I’d become used to a lot of feminine injustice in my life so I let it pass. She was too smart not to see how unfair she was, not, at least, when she’d cooled down. Why she had to cool down I didn’t know, but when her temperature dropped she would realise the immense advantage I’d gained by having created the impression that I was completely incapacitated. I heard her moving across the room back to the bed and as she passed me she said quietly: “You told me to count the Chinese going in and out of the long hut.”

“Well?”

“There were eighteen.”

“Eighteen!” All I’d counted in the mine was eight.

“Eighteen.”

“Notice what any of them was carrying when he came out?”

“I didn’t see any come out. Not before it was dark.”

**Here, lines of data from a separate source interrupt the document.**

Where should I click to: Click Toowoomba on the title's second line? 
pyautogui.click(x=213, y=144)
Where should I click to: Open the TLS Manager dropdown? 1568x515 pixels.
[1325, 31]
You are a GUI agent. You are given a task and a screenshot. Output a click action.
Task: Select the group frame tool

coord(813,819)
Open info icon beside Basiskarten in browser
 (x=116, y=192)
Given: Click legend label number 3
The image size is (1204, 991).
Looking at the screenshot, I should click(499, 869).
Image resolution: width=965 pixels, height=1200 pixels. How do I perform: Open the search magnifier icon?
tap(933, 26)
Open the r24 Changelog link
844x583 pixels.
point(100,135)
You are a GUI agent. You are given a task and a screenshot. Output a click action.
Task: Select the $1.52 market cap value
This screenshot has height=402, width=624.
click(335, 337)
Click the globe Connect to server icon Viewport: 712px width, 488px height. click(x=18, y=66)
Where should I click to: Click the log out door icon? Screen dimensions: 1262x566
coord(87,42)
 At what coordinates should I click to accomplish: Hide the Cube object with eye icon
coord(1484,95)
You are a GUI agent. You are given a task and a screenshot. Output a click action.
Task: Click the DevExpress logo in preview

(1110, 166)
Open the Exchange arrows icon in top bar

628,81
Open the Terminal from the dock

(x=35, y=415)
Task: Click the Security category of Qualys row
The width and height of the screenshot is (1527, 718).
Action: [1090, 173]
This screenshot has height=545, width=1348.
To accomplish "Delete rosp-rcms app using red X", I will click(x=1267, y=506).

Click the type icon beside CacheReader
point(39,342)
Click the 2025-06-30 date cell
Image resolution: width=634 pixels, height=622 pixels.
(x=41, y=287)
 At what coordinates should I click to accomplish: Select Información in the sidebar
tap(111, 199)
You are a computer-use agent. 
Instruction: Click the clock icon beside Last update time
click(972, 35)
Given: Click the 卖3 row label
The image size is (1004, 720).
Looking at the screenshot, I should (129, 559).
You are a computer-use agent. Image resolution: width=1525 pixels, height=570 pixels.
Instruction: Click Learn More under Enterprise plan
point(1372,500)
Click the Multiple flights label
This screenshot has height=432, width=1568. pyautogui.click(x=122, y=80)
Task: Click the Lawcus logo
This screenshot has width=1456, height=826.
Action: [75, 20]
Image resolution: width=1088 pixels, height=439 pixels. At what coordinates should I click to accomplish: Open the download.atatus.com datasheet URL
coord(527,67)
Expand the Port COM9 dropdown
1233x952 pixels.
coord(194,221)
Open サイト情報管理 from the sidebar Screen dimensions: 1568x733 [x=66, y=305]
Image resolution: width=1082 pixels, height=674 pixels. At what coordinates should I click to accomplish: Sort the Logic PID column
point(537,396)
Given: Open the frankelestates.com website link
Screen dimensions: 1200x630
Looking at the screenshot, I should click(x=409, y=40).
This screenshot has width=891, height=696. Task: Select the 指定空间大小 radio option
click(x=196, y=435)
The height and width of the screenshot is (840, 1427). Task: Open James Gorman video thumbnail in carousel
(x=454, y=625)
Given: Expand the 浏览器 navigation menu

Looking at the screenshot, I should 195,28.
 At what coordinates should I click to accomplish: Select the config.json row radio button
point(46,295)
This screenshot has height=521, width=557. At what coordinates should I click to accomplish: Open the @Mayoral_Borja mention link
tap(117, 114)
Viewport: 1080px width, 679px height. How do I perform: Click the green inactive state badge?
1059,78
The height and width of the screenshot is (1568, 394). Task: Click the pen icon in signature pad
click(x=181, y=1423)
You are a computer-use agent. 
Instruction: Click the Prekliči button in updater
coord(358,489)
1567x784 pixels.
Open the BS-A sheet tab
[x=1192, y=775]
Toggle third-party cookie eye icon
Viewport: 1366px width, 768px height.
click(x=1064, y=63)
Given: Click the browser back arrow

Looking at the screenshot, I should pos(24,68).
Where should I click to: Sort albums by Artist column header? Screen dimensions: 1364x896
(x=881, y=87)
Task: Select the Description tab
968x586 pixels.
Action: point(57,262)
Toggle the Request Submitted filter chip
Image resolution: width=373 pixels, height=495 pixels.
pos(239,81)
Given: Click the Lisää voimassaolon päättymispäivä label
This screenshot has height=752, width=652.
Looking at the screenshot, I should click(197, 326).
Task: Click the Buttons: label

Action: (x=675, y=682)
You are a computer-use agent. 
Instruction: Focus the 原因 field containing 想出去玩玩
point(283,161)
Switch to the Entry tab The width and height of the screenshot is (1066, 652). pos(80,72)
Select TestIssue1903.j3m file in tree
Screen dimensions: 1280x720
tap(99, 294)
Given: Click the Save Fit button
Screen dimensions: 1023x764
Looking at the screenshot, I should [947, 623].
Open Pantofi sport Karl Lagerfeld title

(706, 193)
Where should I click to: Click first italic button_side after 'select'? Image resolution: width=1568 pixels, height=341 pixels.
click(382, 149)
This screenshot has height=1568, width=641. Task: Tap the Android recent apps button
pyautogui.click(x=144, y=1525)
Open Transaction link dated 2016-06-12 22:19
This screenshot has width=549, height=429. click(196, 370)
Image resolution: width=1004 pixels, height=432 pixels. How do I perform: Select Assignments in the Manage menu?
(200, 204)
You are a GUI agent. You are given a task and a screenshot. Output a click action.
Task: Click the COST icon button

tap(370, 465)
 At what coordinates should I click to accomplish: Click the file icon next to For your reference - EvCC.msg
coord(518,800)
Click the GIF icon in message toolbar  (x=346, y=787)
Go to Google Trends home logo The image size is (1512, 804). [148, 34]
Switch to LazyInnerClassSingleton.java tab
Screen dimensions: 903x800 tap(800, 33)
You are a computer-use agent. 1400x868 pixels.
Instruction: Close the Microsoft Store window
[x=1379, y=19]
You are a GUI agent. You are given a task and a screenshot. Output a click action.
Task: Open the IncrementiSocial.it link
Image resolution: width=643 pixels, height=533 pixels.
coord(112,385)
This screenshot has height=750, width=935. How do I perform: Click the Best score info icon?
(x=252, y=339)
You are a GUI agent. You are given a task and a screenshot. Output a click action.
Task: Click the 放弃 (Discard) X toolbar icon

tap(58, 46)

“Uh-huh. Where’s the torch?”

“Under my pillow. Here.”

She turned in and shortly I could hear her slow even breathing, but I knew she wasn’t asleep. I tore up strips of the plaster and stretched them across the face of the torch until there was only a quarter inch diameter hole left in the middle. Then I took up position by a crack in the side-screens where I could watch the professor’s house. Hewell left shortly after eleven o’clock, went to his own house. I saw a light come on, then go out after about ten minutes.

I crossed to the cupboard where the Chinese boy had put our clothes, hunted around with the tiny spotlight of light until I’d found a pair of dark grey flannels and a blue shirt and quickly changed in the darkness. Taking a midnight walk in white shirt and white ducks was something that Colonel Raine wouldn’t have approved of at all. Then I went back to Marie’s bed and said softly: “You’re not sleeping, are you?”

“What do you want?” No warmth in the voice, just none at all.

“Look, Marie, don’t be silly. To fool them I had to fool you too when they were there. Don’t you see the advantage of being mobile when they think I’m completely immobilised. What did you expect me to do? Stand there at the door supported by Hewell and the prof and sing out cheerily: ‘Don’t worry about this, dear. I’m only kidding’?”

“I suppose not,” she said after a minute. “What did you want? Just to tell me that?”

“As a matter of fact it wasn’t that, it was your eyebrows.”

“My what?”

“Eyebrows. Your hair is so blonde, the eyebrows so black. Are they real? The colour, I mean?”

“Are you all right?”

“I want to blacken my face. Mascara. I thought you might have-”

“Why didn’t you say that in the first place instead of trying to be clever?” Whatever her intelligence said about ‘forgive’ some other part of her mind was against it. “No mascara. All I have is black shoe polish. Top drawer, right side.”